(Stored items)
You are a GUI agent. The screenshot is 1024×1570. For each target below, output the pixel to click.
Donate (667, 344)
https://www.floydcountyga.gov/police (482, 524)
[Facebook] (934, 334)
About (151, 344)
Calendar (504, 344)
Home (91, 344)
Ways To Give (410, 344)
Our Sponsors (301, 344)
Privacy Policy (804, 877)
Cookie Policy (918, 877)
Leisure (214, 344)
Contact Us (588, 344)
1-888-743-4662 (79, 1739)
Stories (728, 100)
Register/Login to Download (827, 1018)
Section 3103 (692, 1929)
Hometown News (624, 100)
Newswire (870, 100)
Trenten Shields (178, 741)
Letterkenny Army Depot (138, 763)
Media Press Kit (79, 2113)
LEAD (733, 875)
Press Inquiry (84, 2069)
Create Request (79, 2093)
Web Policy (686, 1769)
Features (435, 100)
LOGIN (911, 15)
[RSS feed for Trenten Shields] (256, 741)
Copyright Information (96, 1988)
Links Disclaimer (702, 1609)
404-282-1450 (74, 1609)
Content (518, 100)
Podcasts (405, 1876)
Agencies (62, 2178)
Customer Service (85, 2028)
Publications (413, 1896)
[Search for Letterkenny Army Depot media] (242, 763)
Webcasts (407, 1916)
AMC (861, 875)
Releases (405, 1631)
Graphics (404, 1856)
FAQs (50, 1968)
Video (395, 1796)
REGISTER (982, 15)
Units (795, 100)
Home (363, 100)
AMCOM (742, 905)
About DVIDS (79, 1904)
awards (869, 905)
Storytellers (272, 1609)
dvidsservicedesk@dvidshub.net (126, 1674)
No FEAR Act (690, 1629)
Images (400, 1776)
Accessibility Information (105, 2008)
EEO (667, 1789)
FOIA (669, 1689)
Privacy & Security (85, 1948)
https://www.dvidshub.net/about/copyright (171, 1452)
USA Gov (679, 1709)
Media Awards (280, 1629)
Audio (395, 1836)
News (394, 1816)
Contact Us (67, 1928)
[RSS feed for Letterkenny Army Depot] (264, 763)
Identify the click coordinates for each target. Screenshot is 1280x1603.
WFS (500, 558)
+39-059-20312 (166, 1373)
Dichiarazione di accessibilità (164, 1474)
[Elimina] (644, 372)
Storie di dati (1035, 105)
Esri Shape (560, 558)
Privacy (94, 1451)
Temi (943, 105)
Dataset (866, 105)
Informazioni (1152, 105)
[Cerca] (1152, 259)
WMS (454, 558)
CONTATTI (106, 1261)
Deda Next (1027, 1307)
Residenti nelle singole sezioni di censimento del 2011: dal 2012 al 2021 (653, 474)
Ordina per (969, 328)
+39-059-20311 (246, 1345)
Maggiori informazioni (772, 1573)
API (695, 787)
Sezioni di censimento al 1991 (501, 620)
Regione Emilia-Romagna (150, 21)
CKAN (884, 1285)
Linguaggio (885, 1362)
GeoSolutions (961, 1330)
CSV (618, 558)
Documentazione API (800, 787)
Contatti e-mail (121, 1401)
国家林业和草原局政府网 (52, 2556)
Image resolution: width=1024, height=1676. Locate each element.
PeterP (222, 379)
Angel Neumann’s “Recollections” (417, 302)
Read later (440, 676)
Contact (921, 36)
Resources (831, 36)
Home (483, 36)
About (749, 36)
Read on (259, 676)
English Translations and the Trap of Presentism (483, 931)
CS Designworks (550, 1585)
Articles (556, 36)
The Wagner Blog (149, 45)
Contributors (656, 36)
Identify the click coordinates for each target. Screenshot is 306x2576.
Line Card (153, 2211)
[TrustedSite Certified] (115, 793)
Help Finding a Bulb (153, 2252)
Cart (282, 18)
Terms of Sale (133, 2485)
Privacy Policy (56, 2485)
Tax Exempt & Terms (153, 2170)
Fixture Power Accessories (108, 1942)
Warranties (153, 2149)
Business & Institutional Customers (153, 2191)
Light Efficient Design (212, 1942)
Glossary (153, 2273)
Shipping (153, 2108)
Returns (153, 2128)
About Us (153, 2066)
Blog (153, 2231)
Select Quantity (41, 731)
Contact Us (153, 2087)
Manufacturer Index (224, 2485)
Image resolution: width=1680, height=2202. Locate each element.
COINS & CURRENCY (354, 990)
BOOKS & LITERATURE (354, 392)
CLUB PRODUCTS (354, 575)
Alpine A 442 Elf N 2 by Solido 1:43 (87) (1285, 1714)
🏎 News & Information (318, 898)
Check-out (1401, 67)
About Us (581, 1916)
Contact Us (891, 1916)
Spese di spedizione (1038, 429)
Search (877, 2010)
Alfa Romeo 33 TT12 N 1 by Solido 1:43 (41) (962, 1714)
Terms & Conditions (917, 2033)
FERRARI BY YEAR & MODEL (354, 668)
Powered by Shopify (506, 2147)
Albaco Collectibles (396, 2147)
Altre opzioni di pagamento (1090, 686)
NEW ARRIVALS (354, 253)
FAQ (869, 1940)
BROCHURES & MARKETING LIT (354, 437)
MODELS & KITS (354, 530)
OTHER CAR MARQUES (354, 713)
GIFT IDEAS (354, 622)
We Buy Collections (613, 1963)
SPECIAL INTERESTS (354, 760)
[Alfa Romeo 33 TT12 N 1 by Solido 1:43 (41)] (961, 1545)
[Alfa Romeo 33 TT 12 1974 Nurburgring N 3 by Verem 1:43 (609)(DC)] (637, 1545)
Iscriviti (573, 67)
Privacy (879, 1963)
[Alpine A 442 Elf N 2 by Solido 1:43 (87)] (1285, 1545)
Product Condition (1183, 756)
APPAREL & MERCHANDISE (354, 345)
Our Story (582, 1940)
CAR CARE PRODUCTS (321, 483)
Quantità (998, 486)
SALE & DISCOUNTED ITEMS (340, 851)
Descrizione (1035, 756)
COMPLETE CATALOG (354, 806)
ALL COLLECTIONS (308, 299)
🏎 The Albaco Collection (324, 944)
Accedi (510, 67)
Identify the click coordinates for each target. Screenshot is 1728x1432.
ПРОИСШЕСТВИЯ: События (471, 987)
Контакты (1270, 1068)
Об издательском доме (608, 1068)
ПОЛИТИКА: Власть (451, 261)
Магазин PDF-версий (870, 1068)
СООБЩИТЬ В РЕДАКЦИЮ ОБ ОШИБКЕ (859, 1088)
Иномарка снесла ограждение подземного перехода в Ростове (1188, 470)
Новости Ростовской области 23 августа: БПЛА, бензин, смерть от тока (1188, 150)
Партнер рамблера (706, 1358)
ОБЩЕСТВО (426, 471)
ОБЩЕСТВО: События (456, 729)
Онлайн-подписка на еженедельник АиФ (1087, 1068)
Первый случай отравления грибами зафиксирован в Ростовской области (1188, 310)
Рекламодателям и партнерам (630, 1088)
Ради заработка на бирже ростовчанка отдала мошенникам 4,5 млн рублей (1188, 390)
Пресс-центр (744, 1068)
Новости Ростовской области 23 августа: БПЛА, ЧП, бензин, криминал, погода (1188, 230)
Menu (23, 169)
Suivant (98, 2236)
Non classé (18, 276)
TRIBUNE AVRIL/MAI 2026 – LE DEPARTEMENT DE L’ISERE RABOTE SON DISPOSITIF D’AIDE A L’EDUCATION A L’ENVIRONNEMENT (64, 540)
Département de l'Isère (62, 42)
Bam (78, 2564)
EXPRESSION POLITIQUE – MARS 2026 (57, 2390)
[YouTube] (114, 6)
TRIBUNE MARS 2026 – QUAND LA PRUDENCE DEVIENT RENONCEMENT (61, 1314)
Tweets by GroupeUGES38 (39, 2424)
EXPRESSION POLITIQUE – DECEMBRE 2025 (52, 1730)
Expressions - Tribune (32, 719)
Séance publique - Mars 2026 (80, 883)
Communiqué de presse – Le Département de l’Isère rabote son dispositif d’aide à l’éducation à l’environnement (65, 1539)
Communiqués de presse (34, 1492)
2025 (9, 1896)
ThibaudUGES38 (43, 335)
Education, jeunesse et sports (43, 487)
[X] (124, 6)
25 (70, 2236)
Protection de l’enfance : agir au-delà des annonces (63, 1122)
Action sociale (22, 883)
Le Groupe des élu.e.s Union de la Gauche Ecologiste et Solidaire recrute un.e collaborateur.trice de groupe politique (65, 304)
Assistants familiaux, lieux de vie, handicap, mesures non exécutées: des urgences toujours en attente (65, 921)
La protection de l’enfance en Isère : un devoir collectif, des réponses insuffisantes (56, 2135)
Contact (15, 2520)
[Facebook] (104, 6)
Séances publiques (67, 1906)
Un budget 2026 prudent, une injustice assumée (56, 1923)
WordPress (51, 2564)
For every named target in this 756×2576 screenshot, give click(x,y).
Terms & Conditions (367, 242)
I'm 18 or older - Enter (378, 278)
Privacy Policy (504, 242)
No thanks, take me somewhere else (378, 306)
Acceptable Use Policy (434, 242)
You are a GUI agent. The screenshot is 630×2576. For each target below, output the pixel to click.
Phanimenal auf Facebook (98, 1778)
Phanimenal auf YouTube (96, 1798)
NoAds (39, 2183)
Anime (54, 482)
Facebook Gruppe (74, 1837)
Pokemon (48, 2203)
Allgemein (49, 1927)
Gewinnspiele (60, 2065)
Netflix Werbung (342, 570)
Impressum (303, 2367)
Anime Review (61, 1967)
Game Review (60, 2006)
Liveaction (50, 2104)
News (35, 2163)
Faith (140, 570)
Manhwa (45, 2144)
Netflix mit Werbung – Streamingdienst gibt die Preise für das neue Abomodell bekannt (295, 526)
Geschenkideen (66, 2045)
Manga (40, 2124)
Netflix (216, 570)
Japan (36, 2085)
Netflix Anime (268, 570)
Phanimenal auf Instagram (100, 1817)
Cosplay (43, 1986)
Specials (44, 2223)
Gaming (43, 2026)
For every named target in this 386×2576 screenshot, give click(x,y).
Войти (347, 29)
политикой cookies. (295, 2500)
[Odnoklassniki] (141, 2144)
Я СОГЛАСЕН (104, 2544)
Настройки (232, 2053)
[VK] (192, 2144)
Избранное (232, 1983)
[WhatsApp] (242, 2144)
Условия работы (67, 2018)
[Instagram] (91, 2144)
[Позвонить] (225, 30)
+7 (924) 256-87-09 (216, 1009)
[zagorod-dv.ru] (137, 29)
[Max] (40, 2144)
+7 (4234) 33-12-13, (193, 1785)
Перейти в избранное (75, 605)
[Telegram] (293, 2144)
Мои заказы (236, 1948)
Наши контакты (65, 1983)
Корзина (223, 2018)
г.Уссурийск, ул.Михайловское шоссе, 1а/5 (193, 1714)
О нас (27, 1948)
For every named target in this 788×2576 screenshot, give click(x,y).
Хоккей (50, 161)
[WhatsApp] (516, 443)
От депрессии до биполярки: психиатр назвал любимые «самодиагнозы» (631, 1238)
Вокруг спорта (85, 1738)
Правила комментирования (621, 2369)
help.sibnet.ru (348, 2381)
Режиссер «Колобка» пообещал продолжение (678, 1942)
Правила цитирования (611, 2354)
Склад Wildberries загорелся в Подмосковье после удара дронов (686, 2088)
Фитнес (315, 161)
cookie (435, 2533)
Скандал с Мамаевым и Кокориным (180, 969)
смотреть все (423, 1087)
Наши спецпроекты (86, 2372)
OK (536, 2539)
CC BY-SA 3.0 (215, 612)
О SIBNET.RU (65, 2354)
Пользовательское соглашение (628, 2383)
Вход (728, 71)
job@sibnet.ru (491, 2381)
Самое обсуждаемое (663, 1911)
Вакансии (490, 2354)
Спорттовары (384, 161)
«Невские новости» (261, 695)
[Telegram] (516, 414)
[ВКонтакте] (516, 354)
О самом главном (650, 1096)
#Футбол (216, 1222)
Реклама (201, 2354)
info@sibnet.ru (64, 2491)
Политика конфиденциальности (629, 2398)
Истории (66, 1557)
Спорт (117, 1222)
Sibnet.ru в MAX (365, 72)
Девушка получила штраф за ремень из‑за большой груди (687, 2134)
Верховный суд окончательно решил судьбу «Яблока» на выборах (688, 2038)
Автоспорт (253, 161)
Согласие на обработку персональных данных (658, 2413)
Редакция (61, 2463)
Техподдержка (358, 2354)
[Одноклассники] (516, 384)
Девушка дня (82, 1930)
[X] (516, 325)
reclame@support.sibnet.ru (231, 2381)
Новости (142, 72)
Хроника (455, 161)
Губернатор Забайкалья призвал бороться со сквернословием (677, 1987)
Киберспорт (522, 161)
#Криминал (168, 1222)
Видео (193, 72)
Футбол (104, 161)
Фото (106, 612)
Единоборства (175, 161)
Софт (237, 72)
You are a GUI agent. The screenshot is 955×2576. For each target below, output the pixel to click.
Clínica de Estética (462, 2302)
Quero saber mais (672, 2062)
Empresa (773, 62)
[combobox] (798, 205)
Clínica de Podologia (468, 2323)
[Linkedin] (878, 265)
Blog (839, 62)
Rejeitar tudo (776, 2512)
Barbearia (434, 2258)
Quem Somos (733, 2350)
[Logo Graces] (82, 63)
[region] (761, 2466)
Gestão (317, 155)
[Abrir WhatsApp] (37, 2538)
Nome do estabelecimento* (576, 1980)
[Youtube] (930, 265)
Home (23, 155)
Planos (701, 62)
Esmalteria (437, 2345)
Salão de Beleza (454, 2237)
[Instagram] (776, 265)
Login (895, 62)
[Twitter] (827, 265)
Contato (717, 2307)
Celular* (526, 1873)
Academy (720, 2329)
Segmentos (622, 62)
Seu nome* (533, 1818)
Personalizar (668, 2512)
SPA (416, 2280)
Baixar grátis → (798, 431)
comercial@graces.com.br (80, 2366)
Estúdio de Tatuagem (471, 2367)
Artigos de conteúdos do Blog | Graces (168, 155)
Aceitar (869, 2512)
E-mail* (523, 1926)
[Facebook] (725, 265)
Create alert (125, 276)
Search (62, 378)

> _Task item_:
For this task, write out exactly the lines of the entries above, starting at the line with "Anime (54, 482)" and ending at the line with "[zagorod-dv.ru] (137, 29)", both included, and no others.

> _The completed task_:
Anime (54, 482)
Facebook Gruppe (74, 1837)
Pokemon (48, 2203)
Allgemein (49, 1927)
Gewinnspiele (60, 2065)
Netflix Werbung (342, 570)
Impressum (303, 2367)
Anime Review (61, 1967)
Game Review (60, 2006)
Liveaction (50, 2104)
News (35, 2163)
Faith (140, 570)
Manhwa (45, 2144)
Netflix mit Werbung – Streamingdienst gibt die Preise für das neue Abomodell bekannt (295, 526)
Geschenkideen (66, 2045)
Manga (40, 2124)
Netflix (216, 570)
Japan (36, 2085)
Netflix Anime (268, 570)
Phanimenal auf Instagram (100, 1817)
Cosplay (43, 1986)
Specials (44, 2223)
Gaming (43, 2026)
For every named target in this 386×2576 screenshot, give click(x,y).
Войти (347, 29)
политикой cookies. (295, 2500)
[Odnoklassniki] (141, 2144)
Я СОГЛАСЕН (104, 2544)
Настройки (232, 2053)
[VK] (192, 2144)
Избранное (232, 1983)
[WhatsApp] (242, 2144)
Условия работы (67, 2018)
[Instagram] (91, 2144)
[Позвонить] (225, 30)
+7 (924) 256-87-09 (216, 1009)
[zagorod-dv.ru] (137, 29)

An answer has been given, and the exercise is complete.